Several antiepileptic drugs are thought to affect thyroid function by increasing the metabolism of thyroid hormones and interfering with the hypothalamic–pituitary axis. Oxcarbazepine was developed to attempt to reduce the adverse effects that have traditionally been observed with antiepileptic drugs that induce hepatic enzymes. Increased metabolism of thyroid hormone was thought to be less likely in patients taking oxcarbazepine, which does not induce hepatic enzymes.
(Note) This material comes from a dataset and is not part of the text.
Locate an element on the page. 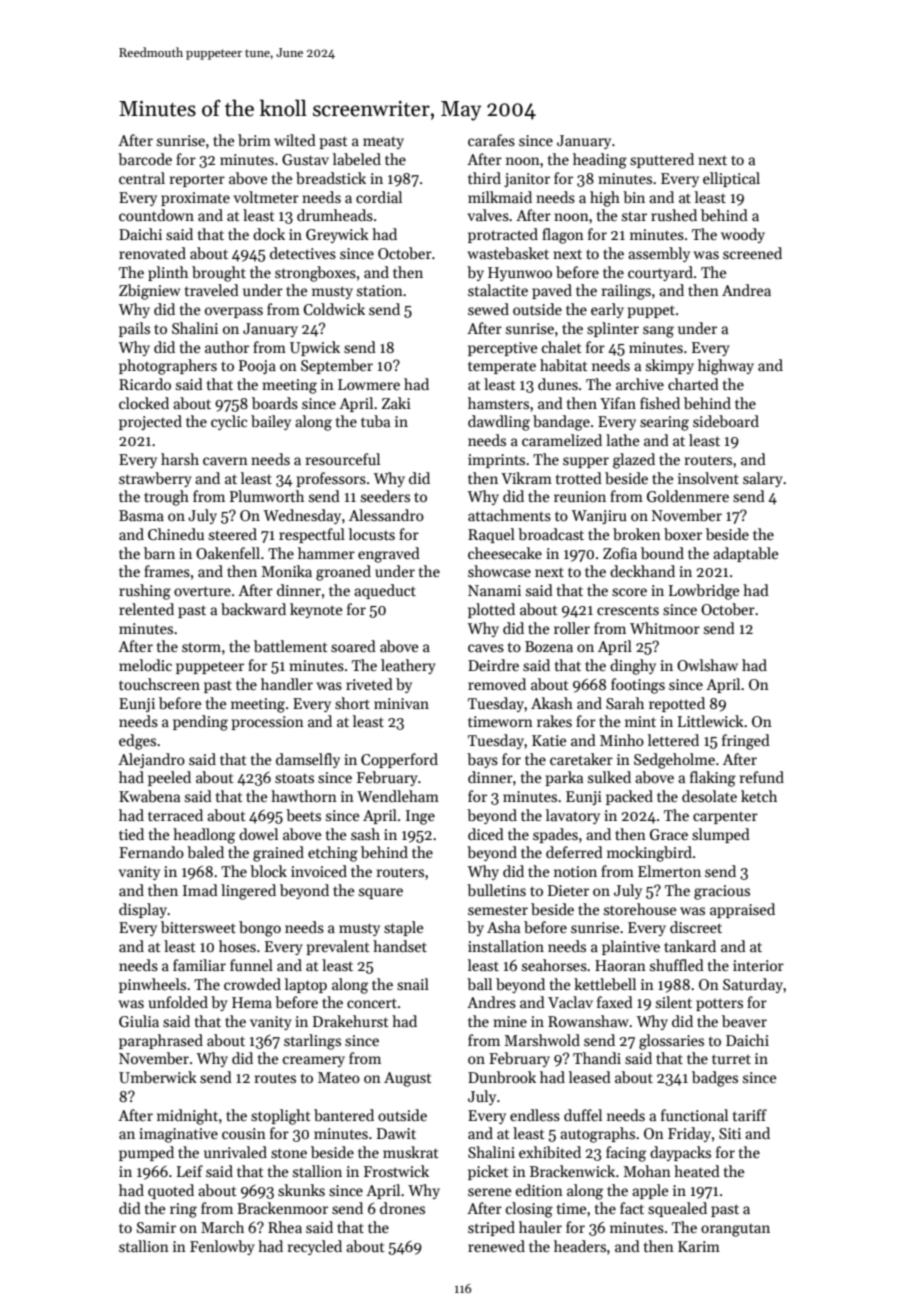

However, three patients developed central hypothyroidism associated with oxcarbazepine [ ]. Two adolescent girls developed lethargy, weight gain, mild constipation, cold intolerance, dry skin, brittle hair, irregular menses, and a feeling of a swollen face. Both had periorbital edema and delayed relaxation of tendon reflexes. Neither had thyromegaly. Both had normal serum thyrotropin and low free thyroxine concentrations. An MRI scan showed normal pituitary and thyroid glands. Levothyroxine improved their symptoms. The third patient had marked slowing of growth velocity after starting to take oxcarbazepine at age 8.6 for partial epilepsy. He had normal serum thyrotropin and a low free thyroxine concentration. An MRI scan was normal. Oxcarbazepine was withdrawn and he experienced catch-up growth. This report suggests that oxcarbazepine interferes with the hypothalamic–pituitary axis.